Dans tous ces théâtres, et par des voies bien singulières, ce qui est recherché n’est plus le drame, ce déroulé d’une fable qui viserait dans l’action à édifier du sens, mais l’instant, un retournement spectaculaire où la signification n’est plus en jeu, mais en cause, et dispersé comme tel : « l’instant : ce qui arrive. Par exemple l’éléphant, la colère, la ruée désastreuse d’un grand nombre d’éléphants, un embarras inextricable ». Dès lors, on est devant ses spectacles non plus comme sous l’injonction de Brecht, enquêteur du sens, ni sidéré de violence, mais plutôt face à un corps dévoilé : érotisme, cette « substitution de l’instant ou de l’inconnu à ce que nous croyions connaître ». Ces expériences nous arment face au monde non d’un savoir nouveau, mais d’un non-savoir qui rebat les cartes de perception du réel. Ici, il ne s’agit plus d’un théâtre de la raison conquise, mais celui de la fête si chère à Tanguy [20], si précieux pour Warlikowski (qui a su déchainer un cabaret dans les bas-fonds du Berlin des années 30 [21]) : « la raison est en effet le contraire du jeu. Elle est le principe d’un monde qui est le contraire exact du jeu : celui du travail ». Politique de cet autre théâtre : œuvrer à un autre monde soumis aux lois du marché, à la valeur travail, au bon sens des lieux communs.
L’instant de la mort : le jeu en dernière instance, force vive
Si Bataille a éprouvé sa pensée dans tous les genres sauf dans le théâtre, c’est peut-être parce que sa pensée était le théâtre même dans lequel elle était enveloppée, et qu’en elle se jouait un drame sans fable ni personnages où les voix se cherchaient dans le noir pour ne trouver que des trous où elles s’engouffraient, cherchaient une adresse impossible, inouïe ou terrible. Là se jouait l’injouable du corps : non l’illusion où le jeu se cache du réel, mais comme un jeu plus terrible d’affrontement, au corps à corps, tauromachie qui a besoin d’un déplacement par le jeu pour intercepter les forces, et se donner naissance.

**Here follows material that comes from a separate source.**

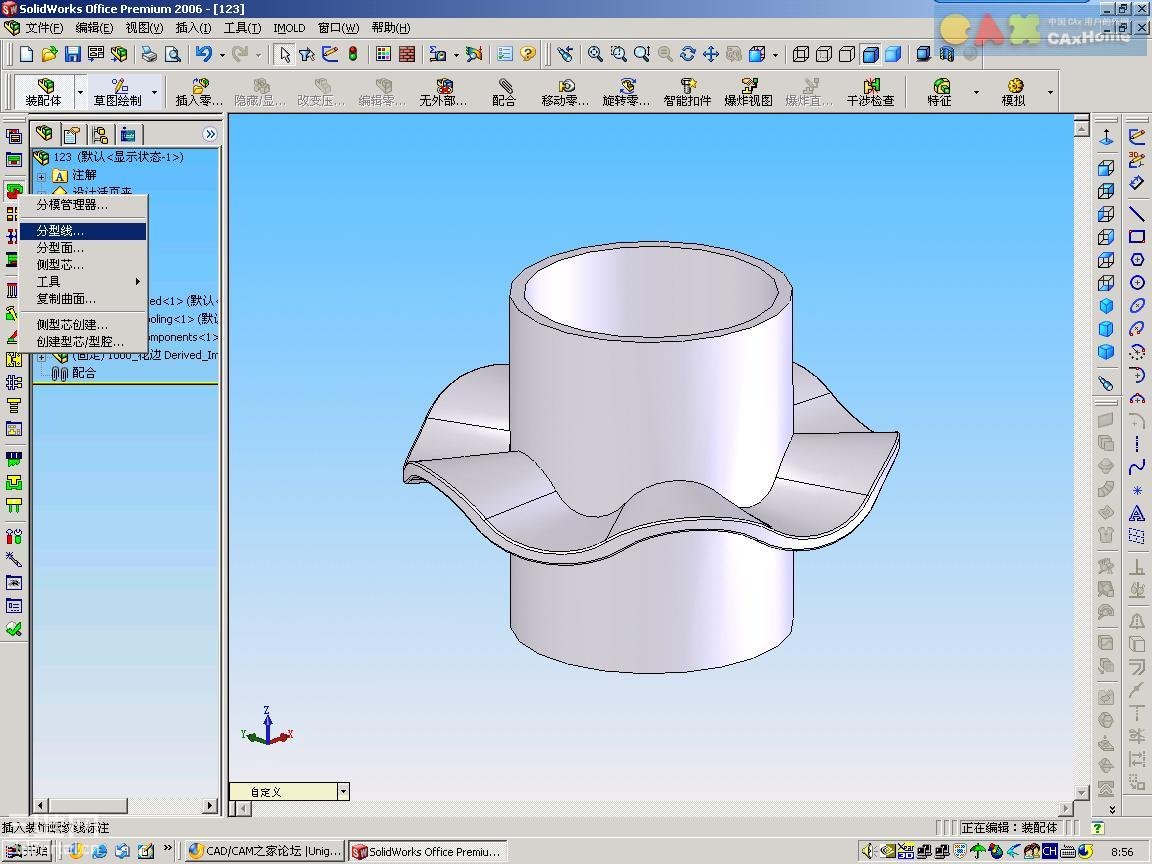Open the Edit Color palette icon

point(384,54)

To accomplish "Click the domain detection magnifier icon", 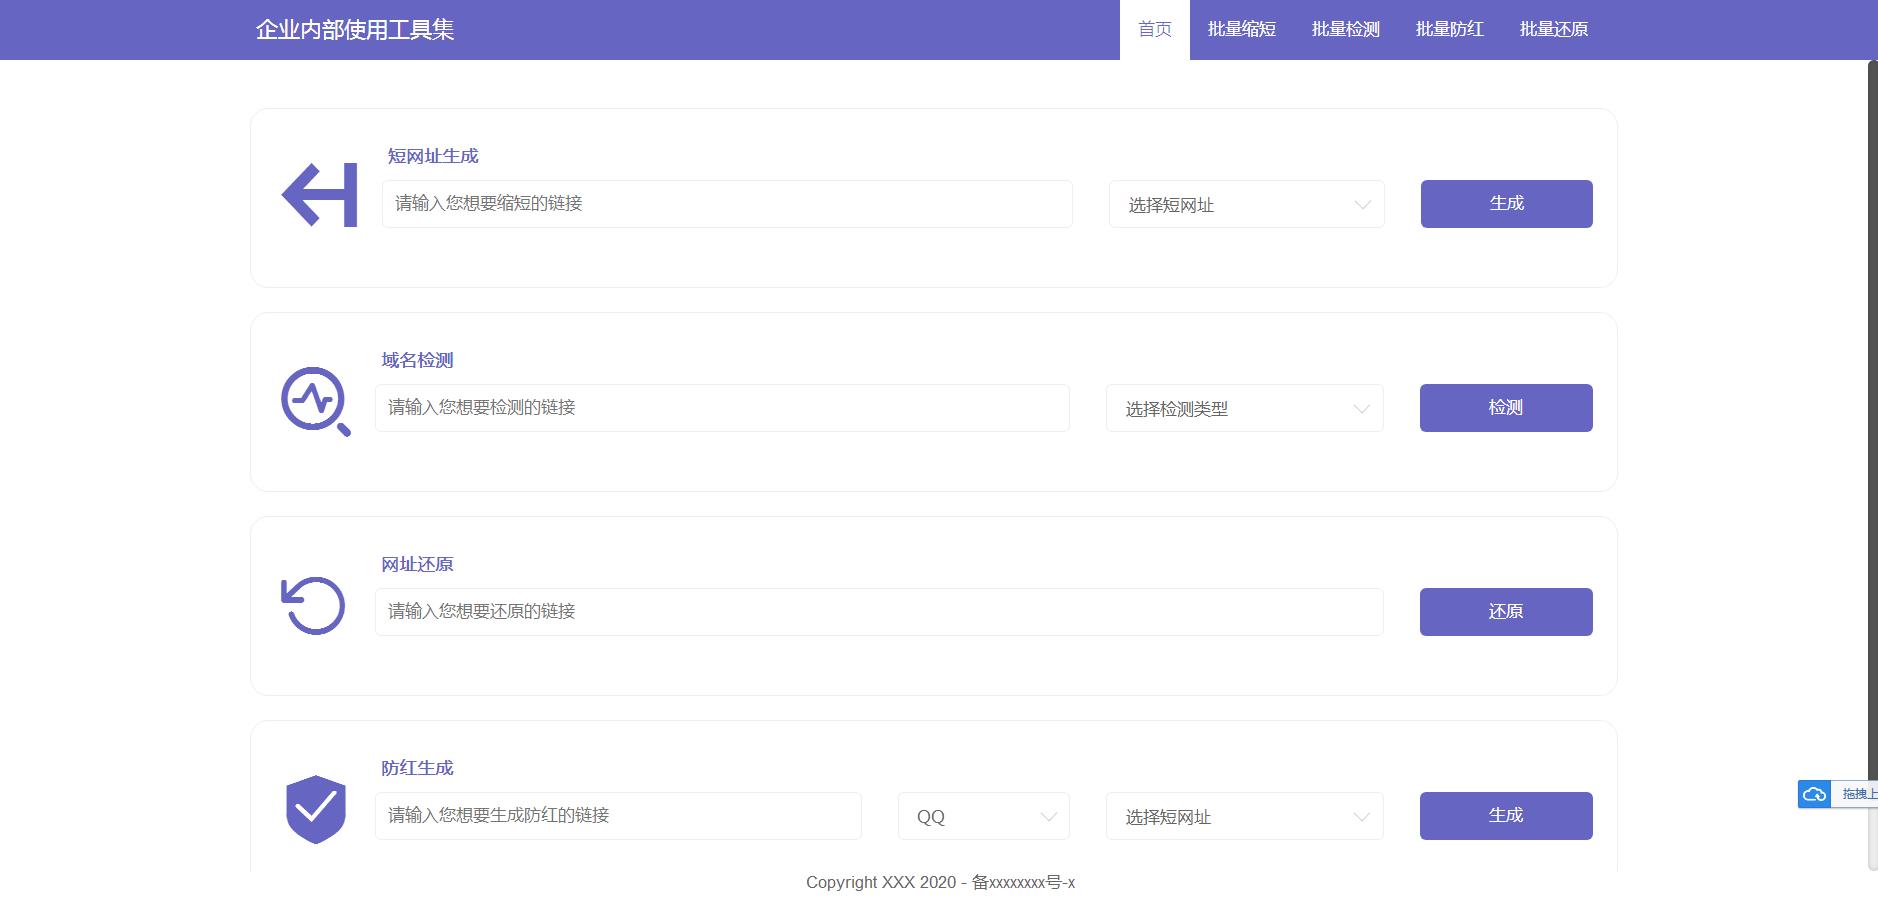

Pensée théâtrale de Georges Bataille : pensée autre qu’endosse une part des théâtralisés parmi les plus considérables de notre temps, celles qui à travers le drame et derrière la représentation, dresse l’espace de notre appartenance possible au présent. Cette pensée, un certain théâtre contemporain le saisit à cet endroit : dans la mesure de cette autre pensée qui aura aidé à inventé un autre théâtre, loin des conventions et des injonctions du sens, mais dans la recherche d’un foyer où brûlerait notre monde et où se lèverait dans le jeu d’un acteur l’instant impossible où affluerait la terreur panique de notre être : « Il est vrai : cet instant n’est autre que la mort. Et pourtant, il est jeu. Étant disparition, il est le jeu par excellence ».